I can sincerely and honestly say a lump has formed and tears have rolled quietly down my cheeks when I have had to kill a beloved character. We are creators in many respects because while these beings that we have created exist in a fictitious space they are representations of us. They possess the things we most admire in people, intellect, strength, courageous, beauty, perfection beyond comparison. No matter how we package them, no matter the genre we set them in we love them because we have created them as we wish them to be. Which is why the idea of killing them puts us beside ourselves with writers grief. No one, outside of another writer or artist can understand that grief. I have found that if you cry and are deeply connected to your characters the readers will cry and feel the same emotions.
Then there are those characters that we weep over because we are free of them.
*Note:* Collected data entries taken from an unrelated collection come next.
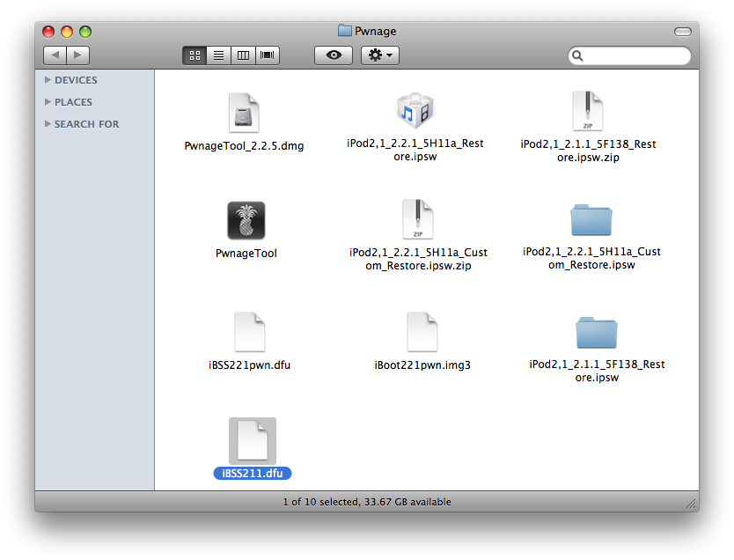The width and height of the screenshot is (734, 560).
Task: Switch to list view
Action: pyautogui.click(x=218, y=55)
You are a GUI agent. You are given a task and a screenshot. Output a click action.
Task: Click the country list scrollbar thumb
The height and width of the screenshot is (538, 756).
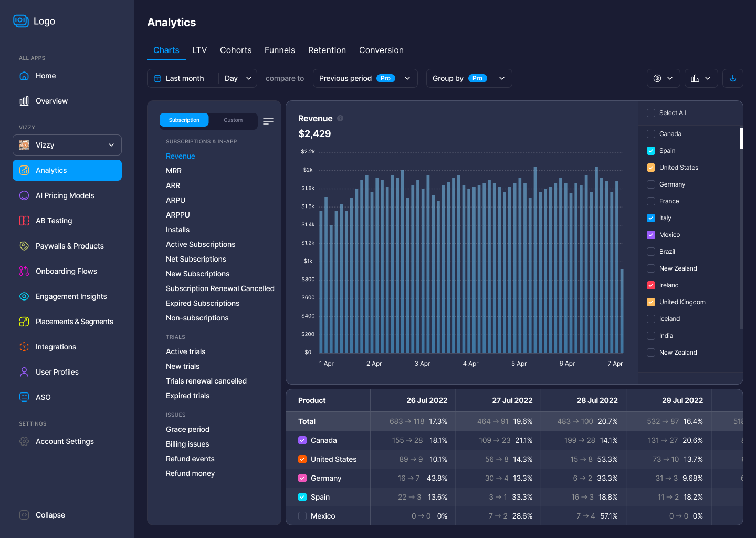741,138
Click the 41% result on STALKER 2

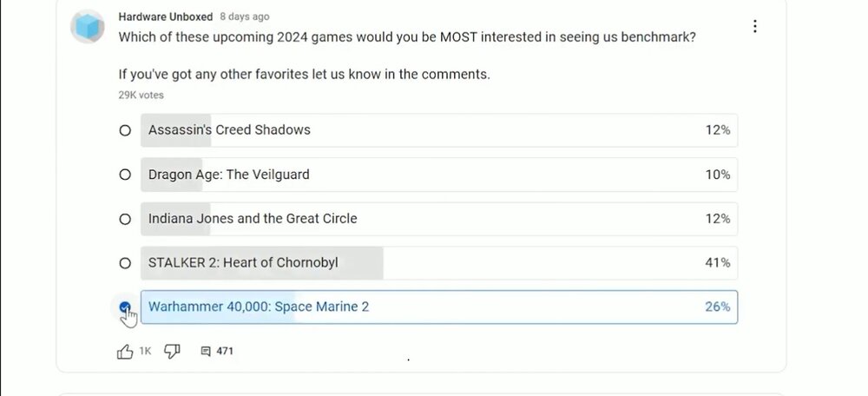(x=717, y=263)
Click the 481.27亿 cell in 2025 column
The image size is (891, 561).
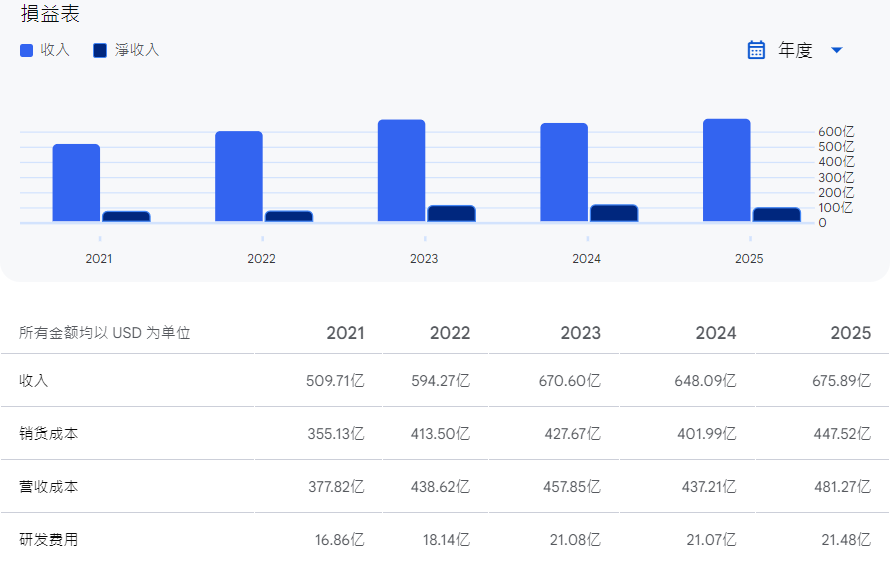click(839, 487)
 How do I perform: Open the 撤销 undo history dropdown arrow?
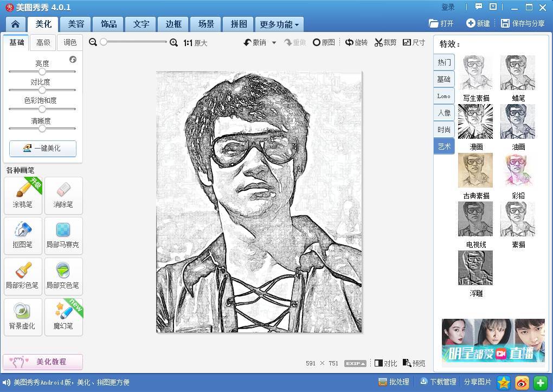click(274, 42)
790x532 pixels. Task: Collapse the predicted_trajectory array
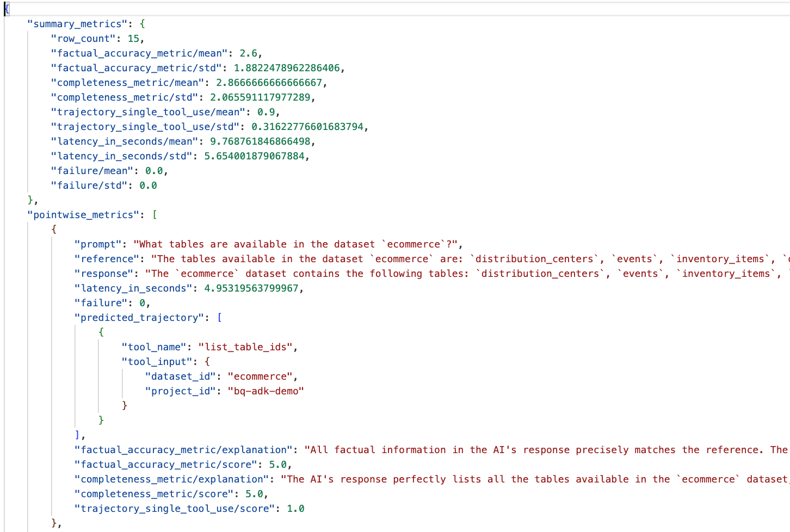coord(218,317)
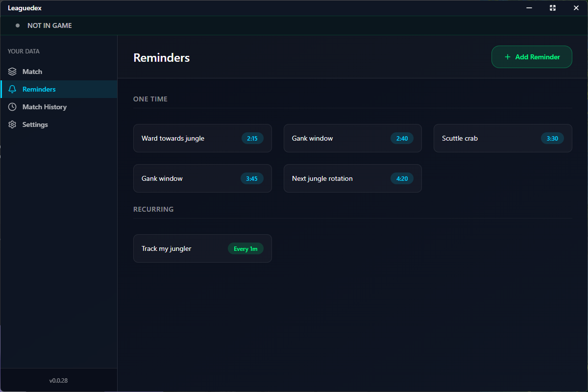Click the plus icon on Add Reminder

tap(508, 57)
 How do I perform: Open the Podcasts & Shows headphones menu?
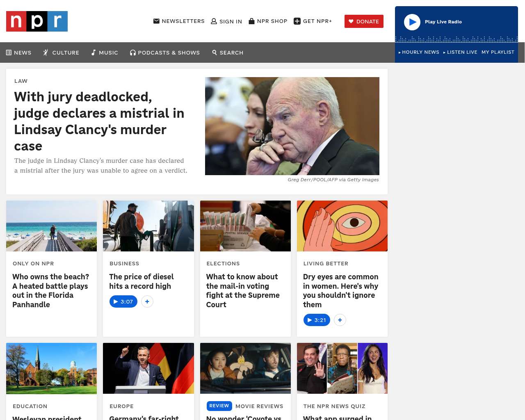tap(165, 53)
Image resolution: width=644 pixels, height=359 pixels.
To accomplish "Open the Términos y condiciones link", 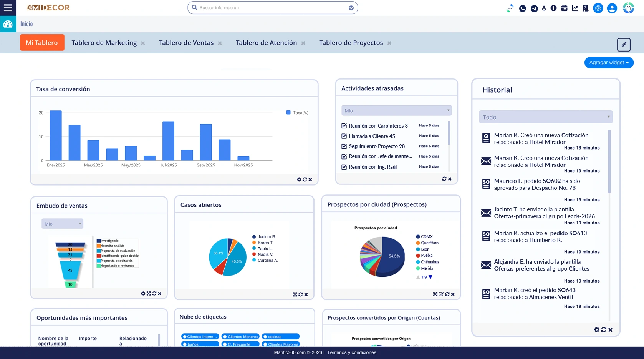I will pos(351,352).
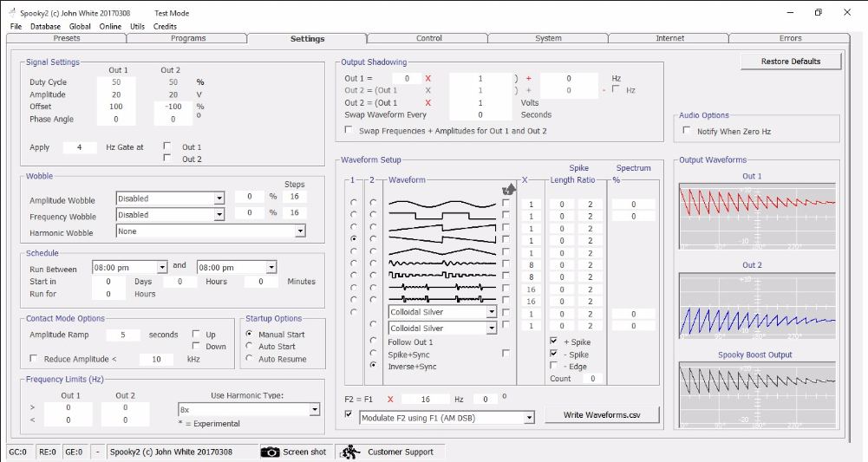Open the Use Harmonic Type dropdown

coord(315,409)
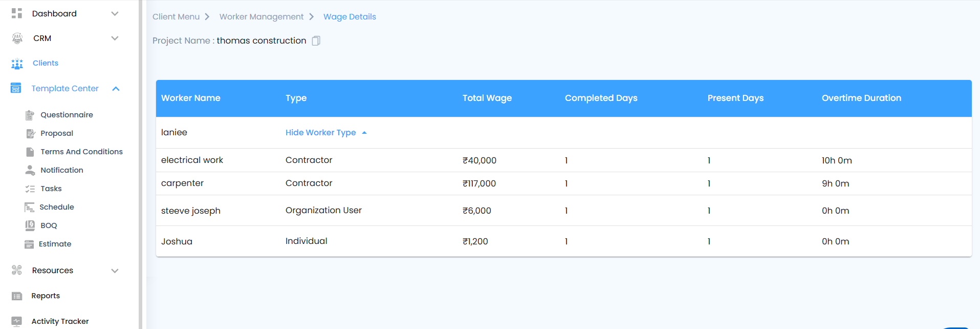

These characters are so strong that they hold us and envelope every aspect of our thought process. They are dying to be. To be seen, heard, experienced. They force themselves on to the page with a fury that you find yourself exhausted after writing them. I have had characters that have been so loud in my head that I have had to write them, and I do mean write, every scene, situation, thought that they have articulated. There have been times I have come home from work with post-it notes paper clipped together because my character would not shut up unless I wrote them. These characters are great creations but they are unwelcome creations because they consume you. They characters often possess characteristics that make them people we would never keep company with yet we find them intriguing. Then are so insufferable we loath those moments we hear their voices in our heads. The stories are good, they are beloved by all who read them. Yet we the writers, the creators, hate their very manifestations and killing them is a sad yet merciful act.
The tortured conflicted minds of writers.